- **Your goal**
Show only those lines of the entries where the string "will" is found.

- **Records for the task**
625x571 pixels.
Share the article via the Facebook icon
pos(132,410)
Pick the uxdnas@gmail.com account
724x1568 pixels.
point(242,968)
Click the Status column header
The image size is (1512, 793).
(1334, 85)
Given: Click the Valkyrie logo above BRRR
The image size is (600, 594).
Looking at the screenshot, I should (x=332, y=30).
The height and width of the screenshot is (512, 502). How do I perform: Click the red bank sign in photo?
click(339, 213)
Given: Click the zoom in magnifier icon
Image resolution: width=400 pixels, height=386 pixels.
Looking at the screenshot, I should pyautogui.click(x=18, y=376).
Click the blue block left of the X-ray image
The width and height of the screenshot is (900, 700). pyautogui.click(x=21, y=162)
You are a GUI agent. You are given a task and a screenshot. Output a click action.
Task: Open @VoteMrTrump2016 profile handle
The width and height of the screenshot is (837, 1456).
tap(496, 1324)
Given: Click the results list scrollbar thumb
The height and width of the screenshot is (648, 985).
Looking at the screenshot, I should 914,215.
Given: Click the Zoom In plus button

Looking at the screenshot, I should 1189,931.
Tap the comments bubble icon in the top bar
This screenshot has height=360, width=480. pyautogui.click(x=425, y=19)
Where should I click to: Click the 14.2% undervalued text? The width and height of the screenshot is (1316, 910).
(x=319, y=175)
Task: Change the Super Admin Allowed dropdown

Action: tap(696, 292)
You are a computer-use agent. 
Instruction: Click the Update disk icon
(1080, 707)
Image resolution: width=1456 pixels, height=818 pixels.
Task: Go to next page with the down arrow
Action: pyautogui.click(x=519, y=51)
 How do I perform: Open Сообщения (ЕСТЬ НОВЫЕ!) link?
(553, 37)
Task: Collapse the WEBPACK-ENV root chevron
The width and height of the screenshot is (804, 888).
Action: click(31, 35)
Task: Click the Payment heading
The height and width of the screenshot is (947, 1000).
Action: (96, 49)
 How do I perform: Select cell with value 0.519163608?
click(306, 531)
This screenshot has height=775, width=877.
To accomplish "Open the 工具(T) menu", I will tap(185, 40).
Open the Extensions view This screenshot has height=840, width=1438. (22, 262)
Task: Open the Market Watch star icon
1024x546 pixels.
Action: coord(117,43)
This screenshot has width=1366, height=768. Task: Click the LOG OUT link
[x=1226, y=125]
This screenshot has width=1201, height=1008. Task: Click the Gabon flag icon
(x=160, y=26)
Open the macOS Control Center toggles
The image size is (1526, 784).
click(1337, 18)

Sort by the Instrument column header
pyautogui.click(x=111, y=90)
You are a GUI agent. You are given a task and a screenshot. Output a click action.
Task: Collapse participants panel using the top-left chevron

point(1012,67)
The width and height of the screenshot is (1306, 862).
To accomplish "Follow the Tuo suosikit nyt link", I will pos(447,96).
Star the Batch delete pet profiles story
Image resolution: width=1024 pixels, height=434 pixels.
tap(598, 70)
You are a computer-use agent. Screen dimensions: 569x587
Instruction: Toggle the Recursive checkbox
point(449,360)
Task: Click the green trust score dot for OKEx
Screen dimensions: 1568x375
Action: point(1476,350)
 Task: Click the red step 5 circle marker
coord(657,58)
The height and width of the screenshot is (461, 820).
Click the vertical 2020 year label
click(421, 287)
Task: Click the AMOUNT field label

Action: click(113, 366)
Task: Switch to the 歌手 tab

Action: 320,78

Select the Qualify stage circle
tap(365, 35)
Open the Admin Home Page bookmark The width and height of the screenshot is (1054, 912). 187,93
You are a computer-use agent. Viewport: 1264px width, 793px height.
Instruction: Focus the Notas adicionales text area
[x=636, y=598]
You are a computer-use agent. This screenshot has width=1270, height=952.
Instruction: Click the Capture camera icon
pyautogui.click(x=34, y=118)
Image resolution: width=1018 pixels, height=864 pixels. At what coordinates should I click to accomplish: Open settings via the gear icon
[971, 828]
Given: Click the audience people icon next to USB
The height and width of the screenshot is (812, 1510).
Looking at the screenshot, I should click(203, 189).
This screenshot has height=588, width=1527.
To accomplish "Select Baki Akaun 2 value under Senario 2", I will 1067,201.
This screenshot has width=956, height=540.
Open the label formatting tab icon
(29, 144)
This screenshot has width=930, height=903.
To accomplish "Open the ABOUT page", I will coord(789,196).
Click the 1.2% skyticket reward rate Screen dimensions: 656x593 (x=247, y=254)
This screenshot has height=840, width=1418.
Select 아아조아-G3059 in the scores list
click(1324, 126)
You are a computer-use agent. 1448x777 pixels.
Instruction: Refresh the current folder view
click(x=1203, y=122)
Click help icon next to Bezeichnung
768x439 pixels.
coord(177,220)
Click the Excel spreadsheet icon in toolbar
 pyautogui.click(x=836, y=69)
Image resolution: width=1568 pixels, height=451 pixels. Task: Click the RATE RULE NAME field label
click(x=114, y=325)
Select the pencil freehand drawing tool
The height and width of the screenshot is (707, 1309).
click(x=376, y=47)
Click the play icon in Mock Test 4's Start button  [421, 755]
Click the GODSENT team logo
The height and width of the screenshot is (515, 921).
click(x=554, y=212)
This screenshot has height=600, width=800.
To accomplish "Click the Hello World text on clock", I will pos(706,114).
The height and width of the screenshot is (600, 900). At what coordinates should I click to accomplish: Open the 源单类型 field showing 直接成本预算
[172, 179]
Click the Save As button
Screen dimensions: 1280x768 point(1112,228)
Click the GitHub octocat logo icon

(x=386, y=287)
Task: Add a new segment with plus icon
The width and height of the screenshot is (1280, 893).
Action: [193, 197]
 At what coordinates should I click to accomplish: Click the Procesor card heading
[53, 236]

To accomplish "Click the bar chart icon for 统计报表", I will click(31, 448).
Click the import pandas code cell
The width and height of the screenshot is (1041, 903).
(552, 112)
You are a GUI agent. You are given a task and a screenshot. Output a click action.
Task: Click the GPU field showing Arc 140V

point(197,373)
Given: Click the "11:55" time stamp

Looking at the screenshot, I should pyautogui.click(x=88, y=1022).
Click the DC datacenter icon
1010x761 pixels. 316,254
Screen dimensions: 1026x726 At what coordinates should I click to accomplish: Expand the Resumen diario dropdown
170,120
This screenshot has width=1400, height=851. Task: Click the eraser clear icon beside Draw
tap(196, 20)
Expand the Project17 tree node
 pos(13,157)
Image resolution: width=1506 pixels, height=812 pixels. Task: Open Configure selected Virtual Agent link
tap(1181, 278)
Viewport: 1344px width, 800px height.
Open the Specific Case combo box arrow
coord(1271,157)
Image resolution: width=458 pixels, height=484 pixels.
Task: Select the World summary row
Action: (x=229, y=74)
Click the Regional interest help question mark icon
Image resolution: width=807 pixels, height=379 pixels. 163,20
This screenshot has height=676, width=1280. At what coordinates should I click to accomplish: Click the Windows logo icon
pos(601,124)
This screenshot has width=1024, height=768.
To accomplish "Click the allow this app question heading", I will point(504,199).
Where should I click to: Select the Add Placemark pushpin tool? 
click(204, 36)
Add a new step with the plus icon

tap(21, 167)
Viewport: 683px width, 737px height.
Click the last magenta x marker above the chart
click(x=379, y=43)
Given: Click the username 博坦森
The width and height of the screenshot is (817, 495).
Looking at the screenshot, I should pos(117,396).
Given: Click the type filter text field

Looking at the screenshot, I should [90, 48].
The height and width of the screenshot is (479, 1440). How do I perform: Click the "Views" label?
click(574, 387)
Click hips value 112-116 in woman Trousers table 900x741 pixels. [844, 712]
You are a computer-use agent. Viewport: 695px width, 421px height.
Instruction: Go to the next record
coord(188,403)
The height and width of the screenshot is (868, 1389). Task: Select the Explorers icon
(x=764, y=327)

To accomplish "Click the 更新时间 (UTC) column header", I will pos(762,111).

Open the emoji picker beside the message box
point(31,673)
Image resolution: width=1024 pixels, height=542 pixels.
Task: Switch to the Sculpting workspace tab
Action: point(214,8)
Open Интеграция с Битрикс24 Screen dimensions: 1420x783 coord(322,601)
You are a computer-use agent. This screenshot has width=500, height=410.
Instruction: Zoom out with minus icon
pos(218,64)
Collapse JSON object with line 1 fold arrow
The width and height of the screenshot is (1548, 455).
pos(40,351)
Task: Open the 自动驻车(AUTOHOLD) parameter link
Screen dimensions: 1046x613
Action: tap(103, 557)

- **Answer**
To accomplish "Open the 工具(T) menu", I will tap(185, 40).
To accomplish "Follow the Tuo suosikit nyt link", I will pos(447,96).
To accomplish "Select Baki Akaun 2 value under Senario 2", I will 1067,201.
To accomplish "Open the ABOUT page", I will coord(789,196).
To accomplish "Click the Hello World text on clock", I will pos(706,114).
To accomplish "Click the bar chart icon for 统计报表", I will click(31, 448).
To accomplish "Click the allow this app question heading", I will point(504,199).
To accomplish "Click the 更新时间 (UTC) column header", I will pos(762,111).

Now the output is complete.